Leads aVL and V1 were the most unreliable in the discrimination of patients with CAD and patients with a low likelihood of the disease. The areas under the ROC curves were the smallest and highly significantly smaller than those obtained with lead V5 in each variable. Consistent with this observation, leads V1 and aVL have been excluded in many studies employing the standard 12 leads during exercise tests [Kligfield et al., 1989; Morise and Duval, 1995; Sievänen et al., 1991]. This poor overall diagnostic performance is understandable considering the measurement orientation (lead direction) of those leads. The directions in leads aVL and V1 are perpendicular to that of the main injury current arising from subendocardial ischemia in the left ventricle. Thus, the majority of ischemic responses shown in these leads are modest and might be observed as either ST depression or ST elevation, which tends to complicate analysis of the ECG. Moreover, the low diagnostic performance of leads aVL and V1 might derive from the sensitivity of the leads to interindividual differences in position and rotation of the heart [Hoekema et al., 1999; Huiskamp and van Oosterom, 1992; Hyttinen, 1994]. On the other hand, these leads might be useful when detecting severe myocardial ischemia with ST elevation [Dunn et al., 1981a; Dunn et al., 1981b; Longhurst and Kraus, 1979].

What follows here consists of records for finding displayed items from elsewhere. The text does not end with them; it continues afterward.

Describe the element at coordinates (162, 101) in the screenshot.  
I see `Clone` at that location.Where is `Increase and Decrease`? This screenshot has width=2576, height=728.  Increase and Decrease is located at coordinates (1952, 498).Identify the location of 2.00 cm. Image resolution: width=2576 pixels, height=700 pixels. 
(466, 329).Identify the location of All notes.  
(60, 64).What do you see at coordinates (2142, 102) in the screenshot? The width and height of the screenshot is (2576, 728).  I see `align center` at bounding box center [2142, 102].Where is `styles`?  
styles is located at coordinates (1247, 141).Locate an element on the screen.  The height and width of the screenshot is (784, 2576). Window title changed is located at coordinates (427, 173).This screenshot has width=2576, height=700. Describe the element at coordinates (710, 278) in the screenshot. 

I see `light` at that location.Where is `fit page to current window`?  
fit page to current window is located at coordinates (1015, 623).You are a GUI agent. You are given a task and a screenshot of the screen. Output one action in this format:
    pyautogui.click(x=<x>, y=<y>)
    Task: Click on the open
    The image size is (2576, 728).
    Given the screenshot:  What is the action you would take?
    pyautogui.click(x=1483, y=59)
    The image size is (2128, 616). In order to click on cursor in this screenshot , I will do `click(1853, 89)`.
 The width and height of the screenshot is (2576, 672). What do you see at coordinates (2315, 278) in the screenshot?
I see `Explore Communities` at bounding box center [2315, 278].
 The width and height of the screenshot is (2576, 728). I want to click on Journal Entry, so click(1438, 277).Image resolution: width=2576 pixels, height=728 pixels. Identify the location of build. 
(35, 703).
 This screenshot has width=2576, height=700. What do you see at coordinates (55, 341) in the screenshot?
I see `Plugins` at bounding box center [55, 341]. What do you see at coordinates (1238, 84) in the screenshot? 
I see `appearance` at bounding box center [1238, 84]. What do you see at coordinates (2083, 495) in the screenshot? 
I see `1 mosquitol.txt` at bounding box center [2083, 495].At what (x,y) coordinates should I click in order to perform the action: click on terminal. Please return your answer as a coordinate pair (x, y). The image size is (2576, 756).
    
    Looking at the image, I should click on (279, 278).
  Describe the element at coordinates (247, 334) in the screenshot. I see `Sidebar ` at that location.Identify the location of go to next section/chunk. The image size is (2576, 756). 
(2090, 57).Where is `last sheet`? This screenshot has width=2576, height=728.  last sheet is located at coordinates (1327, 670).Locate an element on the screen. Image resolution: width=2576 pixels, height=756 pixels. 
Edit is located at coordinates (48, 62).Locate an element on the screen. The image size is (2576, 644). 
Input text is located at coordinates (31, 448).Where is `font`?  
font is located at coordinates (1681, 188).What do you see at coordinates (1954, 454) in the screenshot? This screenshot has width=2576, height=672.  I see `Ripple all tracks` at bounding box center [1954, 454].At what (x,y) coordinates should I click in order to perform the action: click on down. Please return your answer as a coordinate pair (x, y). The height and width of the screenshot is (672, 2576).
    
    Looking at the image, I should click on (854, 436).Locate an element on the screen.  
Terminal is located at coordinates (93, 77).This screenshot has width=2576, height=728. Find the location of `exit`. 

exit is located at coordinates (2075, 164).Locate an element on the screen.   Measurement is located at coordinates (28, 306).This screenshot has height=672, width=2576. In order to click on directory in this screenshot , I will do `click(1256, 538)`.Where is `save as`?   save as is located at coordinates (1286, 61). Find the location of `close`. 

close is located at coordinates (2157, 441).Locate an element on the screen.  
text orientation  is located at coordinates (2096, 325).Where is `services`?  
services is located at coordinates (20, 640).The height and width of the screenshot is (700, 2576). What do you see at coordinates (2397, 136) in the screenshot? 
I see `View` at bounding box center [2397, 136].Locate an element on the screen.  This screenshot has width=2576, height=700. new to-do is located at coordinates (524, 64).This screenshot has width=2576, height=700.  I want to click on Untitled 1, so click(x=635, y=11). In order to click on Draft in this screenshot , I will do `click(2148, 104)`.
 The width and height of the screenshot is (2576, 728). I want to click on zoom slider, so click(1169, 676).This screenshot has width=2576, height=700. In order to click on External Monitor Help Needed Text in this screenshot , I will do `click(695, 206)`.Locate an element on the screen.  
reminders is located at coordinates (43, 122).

Partition Values for the ST and ST/HR Variables
Guidelines and standards for the detection of ischemia by conventional ST-segment depression analysis recommend use of the same fixed partition value (0.10 mV) for every lead [Fletcher et al., 1995; Gibbons et al., 1997; Heikkilä, 1991; Jain and Murray, 1995]. Furthermore, many studies [Fox et al., 1984; London et al., 1988; Miller et al., 1987; Tucker et al., 1976] have shown lead V5 to be capable of detecting the majority of ischemic responses when a positive test criterion of ³0.10 mV ST-segment depression is used. The results here indicate that larger partition values are most suitable for the lateral precordial leads (V4-V6). Since the different sensitivity distributions of the individual ECG leads mean that a fixed global partition value does not treat individual leads equally, it would be quite natural use dissimilar partition values for different ECG leads, especially for computerized analysis. The results support those in previous studies [Froelicher et al., 1976; Hyttinen et al., 1997; Miranda et al., 1992; Viik et al., 1995; Viik et al., 1998] in which it has been suggested that more detailed, lead-specific criteria should be defined and applied for the ST depression.

Acknowledgements

This work has been financially supported by the Academy of Finland, the Ella and Georg Ehrnrooths Foundation, the Ida Montin Foundation, the Finnish Cultural Foundation (Pirkanmaa Fund), the Ragnar Granit Foundation, and the Wihuri Foundation.